§ **Instructions**:
1: Please decide whether each statement below, (a) to (c), agrees with the excerpt on tower flux measurements. Answer yes or no for each, and quote the words from the excerpt that settle it. (a) Precipitation was measured with a tipping bucket rain gauge. (b) Upward flux values were treated as negative. (c) Nighttime data with friction velocities below 0.18 m s⁻¹ were kept.
2: Write out the excerpt on tower flux measurements from "We used the" up to and including "et al., 2006).", copying it word for word.
3: Continue the excerpt on tower flux measurements, starting after its final sentence.

§ **Selected excerpt**:
- - - -

Simultaneously, we measured above-canopy meteorological variables at the top of the tower each half hour. Incident photosynthetically active radiation (PAR in µmol m⁻² s⁻¹) was measured using LI-190SA quantum sensors (LI-COR Biosciences, Lincoln, NE, USA). Air temperature (T_a in^∘ C) and relative humidity (RH) were measured using a thermohygrometer (HMP155A, Vaisala, Finland). The vapor pressure deficit (VPD) was calculated accordingly from T_a and RH. Precipitation (mm) was determined using a tipping bucket rain gauge (TE-525 MM, Campbell Scientific, UT, USA). Soil temperature (T_s in^∘ C) and volumetric soil water content (SWC) profiles at 10 cm depths below ground adjacent to the EC tower were monitored using ECH₂O-5TE sensors (Decagon Devices Inc., Pullman, WA, USA). We stored all meteorological variables in data loggers (CR200X and CR3000, Campbell Scientific Inc., USA).

Data processing

We used the post-processing software Eddypro 4.0.0 to compute flux covariance from the raw data. The mean covariance between fluctuations in vertical wind speed and CO₂ concentration was determined by the net ecosystem CO₂ exchange (NEE, µmol CO₂ m⁻² s⁻¹) flux between the ecosystem and atmosphere. Downward fluxes values were considered as negative and upward fluxes values as positive. Our calculations included a 3-D coordinate rotation, spike detection, and checks for instantaneous records exceeding realistic absolute limits. In addition, we used air density fluctuations to correct the CO₂ fluxes (Webb, Pearman & Leuning, 1980). Nighttime data with friction velocities below the 0.18 m s⁻¹ threshold were removed to eliminate underestimating stable stratification (Jia et al., 2014). The friction velocity threshold was estimated following the China FLUX standard method (Zhu et al., 2006).

- - - -

[Data on locating elements on screens]

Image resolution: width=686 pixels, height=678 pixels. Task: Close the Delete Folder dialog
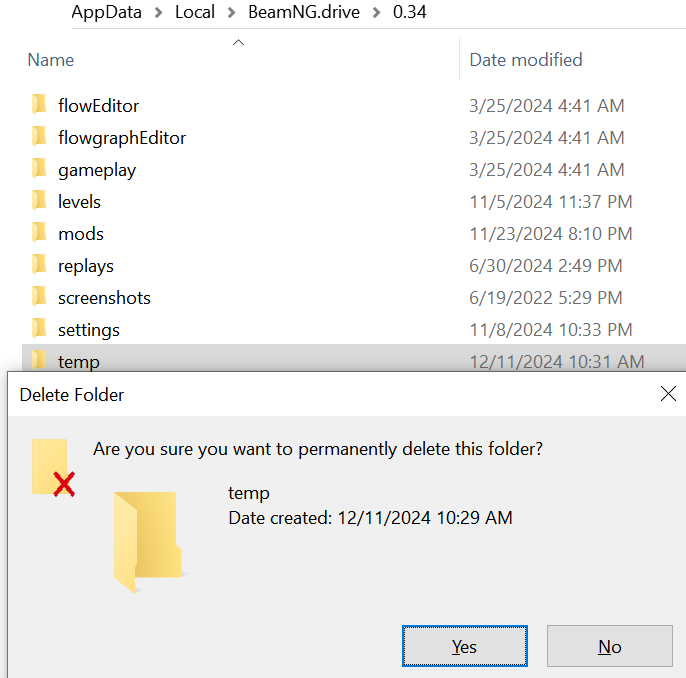point(668,394)
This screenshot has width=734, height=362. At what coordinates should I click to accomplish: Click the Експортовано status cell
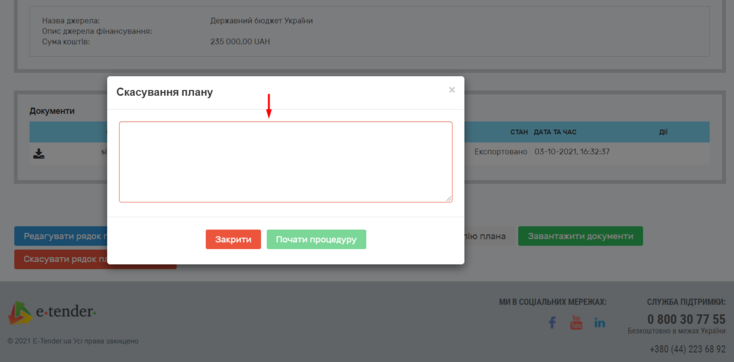[x=501, y=152]
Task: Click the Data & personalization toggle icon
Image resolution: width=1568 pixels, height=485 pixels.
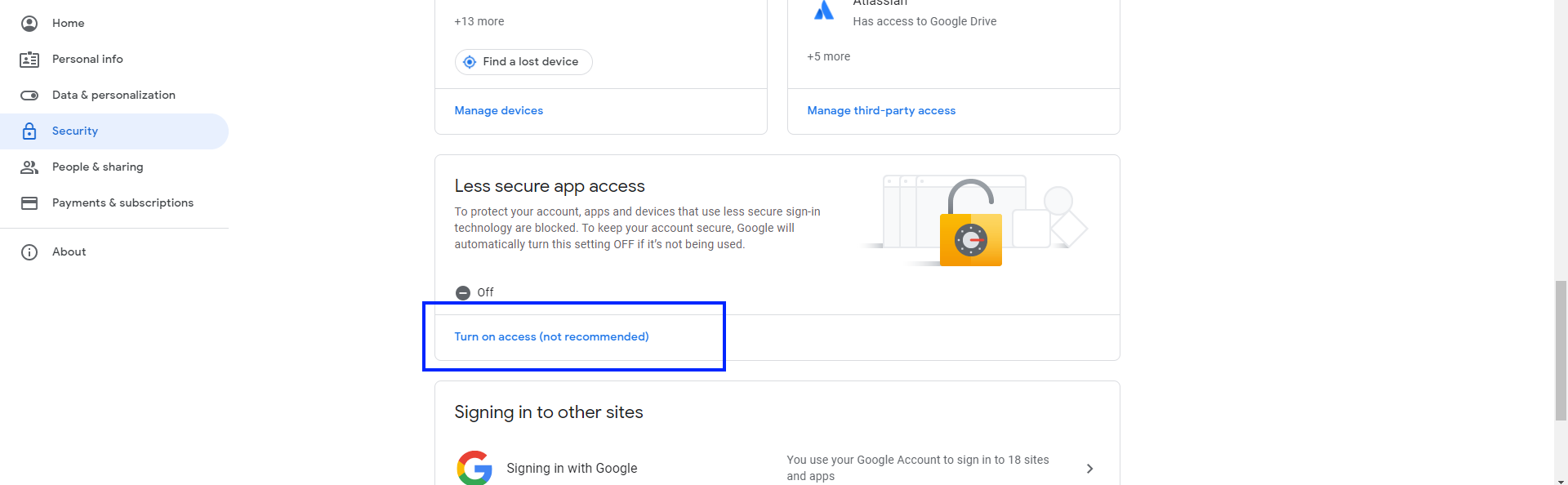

- - - -

§ **Results of the tasks**:
1:
(a) Yes: "Precipitation (mm) was determined using a tipping bucket rain gauge"
(b) No: "Downward fluxes values were considered as negative and upward fluxes values as positive"
(c) No: "Nighttime data with friction velocities below the 0.18 m s⁻¹ threshold were removed"

2:
We used the post-processing software Eddypro 4.0.0 to compute flux covariance from the raw data. The mean covariance between fluctuations in vertical wind speed and CO₂ concentration was determined by the net ecosystem CO₂ exchange (NEE, µmol CO₂ m⁻² s⁻¹) flux between the ecosystem and atmosphere. Downward fluxes values were considered as negative and upward fluxes values as positive. Our calculations included a 3-D coordinate rotation, spike detection, and checks for instantaneous records exceeding realistic absolute limits. In addition, we used air density fluctuations to correct the CO₂ fluxes (Webb, Pearman & Leuning, 1980). Nighttime data with friction velocities below the 0.18 m s⁻¹ threshold were removed to eliminate underestimating stable stratification (Jia et al., 2014). The friction velocity threshold was estimated following the China FLUX standard method (Zhu et al., 2006).

3:
We chose a gap-filling model based on the magnitude and bias of residuals and the stability of model-parameter estimates (Xie et al., 2016). Small gaps (≤2 h) were filled using linear interpolation, while larger gaps were filled during the night (PAR <5 µmol m⁻² s⁻¹) according to a Q₁₀-model (Xie et al., 2015):

$${\displaystyle NE{E}_{\mathrm{night}}=R{e}_{10}\times Q_{10}^{\left(T_S-10\right)∕10}}$$ (1)

where NEE_night is the nighttime NEE, T_s is the soil temperature at a 10-cm depth, Re₁₀ is ecosystem respiration at T_s = 10 °C, and Q₁₀ is the temperature sensitivity of Re.

Daytime ecosystem respiration ((Re) was estimated from the nighttime NEE-based calibration of Eq. (1) using monthly values, assuming consistent temperature sensitivity between nighttime and daytime exchanges. NEP was estimated as—NEE. Once daytime estimates of Re were available, gaps in daytime NEE were filled with:

$${\displaystyle \mathrm{NEE}=\mathrm{Re}-\frac{{\alpha }^{\prime }\times PAR\times P_{{max}^{\prime }}}{{\alpha }^{\prime }\times PAR+P_{max}}.}$$ (2)

where α′ is the apparent quantum yield (µmol CO₂ µmol PAR⁻¹), PAR is photosynthetically active radiation in µmol m⁻² s⁻¹, and P_max′ is the maximum apparent photosynthetic capacity of the canopy (µmol CO₂ m⁻² s⁻¹). Off-season Re was considered as 24 h NEE fluxes. GEP was estimated as:

$${\displaystyle GEP=Re+NEP}$$ (3)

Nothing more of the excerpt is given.